Task prompt |
Output all the data exactly as it appears below.

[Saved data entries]

---+---

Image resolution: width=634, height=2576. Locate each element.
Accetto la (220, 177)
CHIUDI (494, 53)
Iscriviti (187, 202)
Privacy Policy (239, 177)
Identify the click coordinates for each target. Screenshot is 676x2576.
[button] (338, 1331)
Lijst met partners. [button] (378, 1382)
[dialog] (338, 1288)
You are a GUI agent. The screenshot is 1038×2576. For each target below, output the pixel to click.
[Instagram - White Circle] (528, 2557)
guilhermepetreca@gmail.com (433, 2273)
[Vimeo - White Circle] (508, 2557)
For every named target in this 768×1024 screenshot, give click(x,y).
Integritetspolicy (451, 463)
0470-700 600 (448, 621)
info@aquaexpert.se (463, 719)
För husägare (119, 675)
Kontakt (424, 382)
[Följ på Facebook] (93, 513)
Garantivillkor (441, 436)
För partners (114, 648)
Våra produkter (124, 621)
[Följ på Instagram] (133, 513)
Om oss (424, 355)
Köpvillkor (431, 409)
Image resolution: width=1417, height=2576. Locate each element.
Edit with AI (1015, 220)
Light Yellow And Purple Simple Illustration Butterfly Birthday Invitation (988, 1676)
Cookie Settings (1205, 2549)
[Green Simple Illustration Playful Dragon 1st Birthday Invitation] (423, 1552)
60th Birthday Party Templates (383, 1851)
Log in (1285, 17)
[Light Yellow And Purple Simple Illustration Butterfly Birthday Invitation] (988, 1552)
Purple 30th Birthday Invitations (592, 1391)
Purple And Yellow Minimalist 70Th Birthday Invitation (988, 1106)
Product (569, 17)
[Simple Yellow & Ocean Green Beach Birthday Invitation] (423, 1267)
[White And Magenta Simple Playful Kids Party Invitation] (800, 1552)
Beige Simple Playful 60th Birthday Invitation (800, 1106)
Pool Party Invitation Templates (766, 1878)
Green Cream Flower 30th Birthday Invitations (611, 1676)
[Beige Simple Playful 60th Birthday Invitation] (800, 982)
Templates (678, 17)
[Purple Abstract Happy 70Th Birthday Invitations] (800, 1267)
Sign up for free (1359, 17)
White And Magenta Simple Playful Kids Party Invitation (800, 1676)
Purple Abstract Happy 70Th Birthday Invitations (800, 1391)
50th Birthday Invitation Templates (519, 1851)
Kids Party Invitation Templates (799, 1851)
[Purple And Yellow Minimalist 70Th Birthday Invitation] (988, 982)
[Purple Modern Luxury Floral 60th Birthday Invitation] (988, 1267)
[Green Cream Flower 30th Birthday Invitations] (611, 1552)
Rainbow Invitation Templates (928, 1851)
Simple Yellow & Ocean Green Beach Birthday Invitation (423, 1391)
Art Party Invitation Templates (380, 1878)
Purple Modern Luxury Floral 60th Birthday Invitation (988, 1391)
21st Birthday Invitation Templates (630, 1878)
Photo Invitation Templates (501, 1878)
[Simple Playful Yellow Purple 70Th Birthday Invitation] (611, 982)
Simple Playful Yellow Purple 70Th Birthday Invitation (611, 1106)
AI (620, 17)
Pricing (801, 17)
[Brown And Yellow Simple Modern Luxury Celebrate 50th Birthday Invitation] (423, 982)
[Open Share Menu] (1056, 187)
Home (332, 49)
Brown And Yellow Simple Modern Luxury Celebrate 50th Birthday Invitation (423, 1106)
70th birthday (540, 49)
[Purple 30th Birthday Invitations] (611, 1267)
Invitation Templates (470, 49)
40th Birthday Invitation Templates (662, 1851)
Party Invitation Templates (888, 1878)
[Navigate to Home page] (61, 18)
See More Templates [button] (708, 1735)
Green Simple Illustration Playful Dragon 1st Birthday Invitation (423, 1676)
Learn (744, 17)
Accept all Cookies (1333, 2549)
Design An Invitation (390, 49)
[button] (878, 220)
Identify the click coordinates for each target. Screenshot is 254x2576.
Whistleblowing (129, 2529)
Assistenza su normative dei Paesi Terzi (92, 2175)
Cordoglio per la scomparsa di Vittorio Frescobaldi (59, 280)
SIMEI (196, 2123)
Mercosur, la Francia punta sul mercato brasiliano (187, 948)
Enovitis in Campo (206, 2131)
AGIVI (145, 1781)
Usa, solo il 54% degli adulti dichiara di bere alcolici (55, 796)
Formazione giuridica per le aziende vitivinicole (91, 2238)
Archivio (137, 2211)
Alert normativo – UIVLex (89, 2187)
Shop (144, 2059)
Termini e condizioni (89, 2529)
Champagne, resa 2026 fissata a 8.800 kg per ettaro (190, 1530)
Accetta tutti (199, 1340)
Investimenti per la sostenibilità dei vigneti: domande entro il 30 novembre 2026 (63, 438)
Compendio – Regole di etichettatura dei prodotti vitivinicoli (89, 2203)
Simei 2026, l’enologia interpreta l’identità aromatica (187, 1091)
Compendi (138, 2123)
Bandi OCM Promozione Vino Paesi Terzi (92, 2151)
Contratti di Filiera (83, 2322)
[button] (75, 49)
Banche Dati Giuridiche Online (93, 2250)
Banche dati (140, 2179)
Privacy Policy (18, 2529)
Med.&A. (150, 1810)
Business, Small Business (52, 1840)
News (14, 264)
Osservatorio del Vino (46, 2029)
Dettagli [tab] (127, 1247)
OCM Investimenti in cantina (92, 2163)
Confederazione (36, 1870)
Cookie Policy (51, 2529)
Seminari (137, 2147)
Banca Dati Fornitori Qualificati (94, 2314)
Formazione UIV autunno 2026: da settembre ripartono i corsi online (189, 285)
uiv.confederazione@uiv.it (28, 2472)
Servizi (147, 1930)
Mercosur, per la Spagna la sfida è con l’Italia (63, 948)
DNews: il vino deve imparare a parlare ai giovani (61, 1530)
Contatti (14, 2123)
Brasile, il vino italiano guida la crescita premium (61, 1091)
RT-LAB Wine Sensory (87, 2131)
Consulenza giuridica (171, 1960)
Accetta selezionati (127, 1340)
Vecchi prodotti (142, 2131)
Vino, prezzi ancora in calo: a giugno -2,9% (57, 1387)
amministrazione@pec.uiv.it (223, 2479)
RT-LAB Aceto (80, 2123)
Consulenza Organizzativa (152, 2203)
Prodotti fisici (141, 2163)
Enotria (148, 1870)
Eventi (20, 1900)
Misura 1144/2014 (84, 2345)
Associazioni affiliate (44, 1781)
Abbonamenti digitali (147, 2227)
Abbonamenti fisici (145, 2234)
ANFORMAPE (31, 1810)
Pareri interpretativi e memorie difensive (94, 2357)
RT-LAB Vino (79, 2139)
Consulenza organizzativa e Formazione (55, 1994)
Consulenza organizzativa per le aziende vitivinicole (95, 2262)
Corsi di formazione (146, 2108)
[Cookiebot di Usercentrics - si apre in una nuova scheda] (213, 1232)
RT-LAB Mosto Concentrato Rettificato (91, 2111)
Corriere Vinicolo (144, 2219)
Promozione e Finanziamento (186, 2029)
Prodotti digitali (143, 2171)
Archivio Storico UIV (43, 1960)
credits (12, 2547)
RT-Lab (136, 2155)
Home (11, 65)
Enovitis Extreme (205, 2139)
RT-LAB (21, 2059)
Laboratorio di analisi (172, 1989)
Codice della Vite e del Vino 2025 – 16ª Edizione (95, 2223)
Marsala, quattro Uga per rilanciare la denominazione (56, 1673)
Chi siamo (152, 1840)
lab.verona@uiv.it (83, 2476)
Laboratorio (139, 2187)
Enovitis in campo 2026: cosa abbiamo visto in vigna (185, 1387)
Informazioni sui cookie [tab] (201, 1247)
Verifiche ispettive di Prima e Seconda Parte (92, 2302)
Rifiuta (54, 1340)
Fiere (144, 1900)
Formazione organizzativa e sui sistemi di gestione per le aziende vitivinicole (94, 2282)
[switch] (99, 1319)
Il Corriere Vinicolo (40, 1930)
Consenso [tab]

---+---

Exercise output |
Image resolution: width=634, height=2576. Locate each element.
Accetto la (220, 177)
CHIUDI (494, 53)
Iscriviti (187, 202)
Privacy Policy (239, 177)
Identify the click coordinates for each target. Screenshot is 676x2576.
[button] (338, 1331)
Lijst met partners. [button] (378, 1382)
[dialog] (338, 1288)
You are a GUI agent. The screenshot is 1038×2576. For each target below, output the pixel to click.
[Instagram - White Circle] (528, 2557)
guilhermepetreca@gmail.com (433, 2273)
[Vimeo - White Circle] (508, 2557)
For every named target in this 768×1024 screenshot, give click(x,y).
Integritetspolicy (451, 463)
0470-700 600 (448, 621)
info@aquaexpert.se (463, 719)
För husägare (119, 675)
Kontakt (424, 382)
[Följ på Facebook] (93, 513)
Garantivillkor (441, 436)
För partners (114, 648)
Våra produkter (124, 621)
[Följ på Instagram] (133, 513)
Om oss (424, 355)
Köpvillkor (431, 409)
Image resolution: width=1417, height=2576. Locate each element.
Edit with AI (1015, 220)
Light Yellow And Purple Simple Illustration Butterfly Birthday Invitation (988, 1676)
Cookie Settings (1205, 2549)
[Green Simple Illustration Playful Dragon 1st Birthday Invitation] (423, 1552)
60th Birthday Party Templates (383, 1851)
Log in (1285, 17)
[Light Yellow And Purple Simple Illustration Butterfly Birthday Invitation] (988, 1552)
Purple 30th Birthday Invitations (592, 1391)
Purple And Yellow Minimalist 70Th Birthday Invitation (988, 1106)
Product (569, 17)
[Simple Yellow & Ocean Green Beach Birthday Invitation] (423, 1267)
[White And Magenta Simple Playful Kids Party Invitation] (800, 1552)
Beige Simple Playful 60th Birthday Invitation (800, 1106)
Pool Party Invitation Templates (766, 1878)
Green Cream Flower 30th Birthday Invitations (611, 1676)
[Beige Simple Playful 60th Birthday Invitation] (800, 982)
Templates (678, 17)
[Purple Abstract Happy 70Th Birthday Invitations] (800, 1267)
Sign up for free (1359, 17)
White And Magenta Simple Playful Kids Party Invitation (800, 1676)
Purple Abstract Happy 70Th Birthday Invitations (800, 1391)
50th Birthday Invitation Templates (519, 1851)
Kids Party Invitation Templates (799, 1851)
[Purple And Yellow Minimalist 70Th Birthday Invitation] (988, 982)
[Purple Modern Luxury Floral 60th Birthday Invitation] (988, 1267)
[Green Cream Flower 30th Birthday Invitations] (611, 1552)
Rainbow Invitation Templates (928, 1851)
Simple Yellow & Ocean Green Beach Birthday Invitation (423, 1391)
Art Party Invitation Templates (380, 1878)
Purple Modern Luxury Floral 60th Birthday Invitation (988, 1391)
21st Birthday Invitation Templates (630, 1878)
Photo Invitation Templates (501, 1878)
[Simple Playful Yellow Purple 70Th Birthday Invitation] (611, 982)
Simple Playful Yellow Purple 70Th Birthday Invitation (611, 1106)
AI (620, 17)
Pricing (801, 17)
[Brown And Yellow Simple Modern Luxury Celebrate 50th Birthday Invitation] (423, 982)
[Open Share Menu] (1056, 187)
Home (332, 49)
Brown And Yellow Simple Modern Luxury Celebrate 50th Birthday Invitation (423, 1106)
70th birthday (540, 49)
[Purple 30th Birthday Invitations] (611, 1267)
Invitation Templates (470, 49)
40th Birthday Invitation Templates (662, 1851)
Party Invitation Templates (888, 1878)
[Navigate to Home page] (61, 18)
See More Templates [button] (708, 1735)
Green Simple Illustration Playful Dragon 1st Birthday Invitation (423, 1676)
Learn (744, 17)
Accept all Cookies (1333, 2549)
Design An Invitation (390, 49)
[button] (878, 220)
Identify the click coordinates for each target. Screenshot is 254x2576.
Whistleblowing (129, 2529)
Assistenza su normative dei Paesi Terzi (92, 2175)
Cordoglio per la scomparsa di Vittorio Frescobaldi (59, 280)
SIMEI (196, 2123)
Mercosur, la Francia punta sul mercato brasiliano (187, 948)
Enovitis in Campo (206, 2131)
AGIVI (145, 1781)
Usa, solo il 54% degli adulti dichiara di bere alcolici (55, 796)
Formazione giuridica per le aziende vitivinicole (91, 2238)
Archivio (137, 2211)
Alert normativo – UIVLex (89, 2187)
Shop (144, 2059)
Termini e condizioni (89, 2529)
Champagne, resa 2026 fissata a 8.800 kg per ettaro (190, 1530)
Accetta tutti (199, 1340)
Investimenti per la sostenibilità dei vigneti: domande entro il 30 novembre 2026 (63, 438)
Compendio – Regole di etichettatura dei prodotti vitivinicoli (89, 2203)
Simei 2026, l’enologia interpreta l’identità aromatica (187, 1091)
Compendi (138, 2123)
Bandi OCM Promozione Vino Paesi Terzi (92, 2151)
Contratti di Filiera (83, 2322)
[button] (75, 49)
Banche Dati Giuridiche Online (93, 2250)
Banche dati (140, 2179)
Privacy Policy (18, 2529)
Med.&A. (150, 1810)
Business, Small Business (52, 1840)
News (14, 264)
Osservatorio del Vino (46, 2029)
Dettagli [tab] (127, 1247)
OCM Investimenti in cantina (92, 2163)
Confederazione (36, 1870)
Cookie Policy (51, 2529)
Seminari (137, 2147)
Banca Dati Fornitori Qualificati (94, 2314)
Formazione UIV autunno 2026: da settembre ripartono i corsi online (189, 285)
uiv.confederazione@uiv.it (28, 2472)
Servizi (147, 1930)
Mercosur, per la Spagna la sfida è con l’Italia (63, 948)
DNews: il vino deve imparare a parlare ai giovani (61, 1530)
Contatti (14, 2123)
Brasile, il vino italiano guida la crescita premium (61, 1091)
RT-LAB Wine Sensory (87, 2131)
Consulenza giuridica (171, 1960)
Accetta selezionati (127, 1340)
Vecchi prodotti (142, 2131)
Vino, prezzi ancora in calo: a giugno -2,9% (57, 1387)
amministrazione@pec.uiv.it (223, 2479)
RT-LAB Aceto (80, 2123)
Consulenza Organizzativa (152, 2203)
Prodotti fisici (141, 2163)
Enotria (148, 1870)
Eventi (20, 1900)
Misura 1144/2014 (84, 2345)
Associazioni affiliate (44, 1781)
Abbonamenti digitali (147, 2227)
Abbonamenti fisici (145, 2234)
ANFORMAPE (31, 1810)
Pareri interpretativi e memorie difensive (94, 2357)
RT-LAB Vino (79, 2139)
Consulenza organizzativa e Formazione (55, 1994)
Consulenza organizzativa per le aziende vitivinicole (95, 2262)
Corsi di formazione (146, 2108)
[Cookiebot di Usercentrics - si apre in una nuova scheda] (213, 1232)
RT-LAB Mosto Concentrato Rettificato (91, 2111)
Corriere Vinicolo (144, 2219)
Promozione e Finanziamento (186, 2029)
Prodotti digitali (143, 2171)
Archivio Storico UIV (43, 1960)
credits (12, 2547)
RT-Lab (136, 2155)
Home (11, 65)
Enovitis Extreme (205, 2139)
RT-LAB (21, 2059)
Laboratorio di analisi (172, 1989)
Codice della Vite e del Vino 2025 – 16ª Edizione (95, 2223)
Marsala, quattro Uga per rilanciare la denominazione (56, 1673)
Chi siamo (152, 1840)
lab.verona@uiv.it (83, 2476)
Laboratorio (139, 2187)
Enovitis in campo 2026: cosa abbiamo visto in vigna (185, 1387)
Informazioni sui cookie [tab] (201, 1247)
Verifiche ispettive di Prima e Seconda Parte (92, 2302)
Rifiuta (54, 1340)
Fiere (144, 1900)
Formazione organizzativa e sui sistemi di gestione per le aziende vitivinicole (94, 2282)
[switch] (99, 1319)
Il Corriere Vinicolo (40, 1930)
Consenso [tab]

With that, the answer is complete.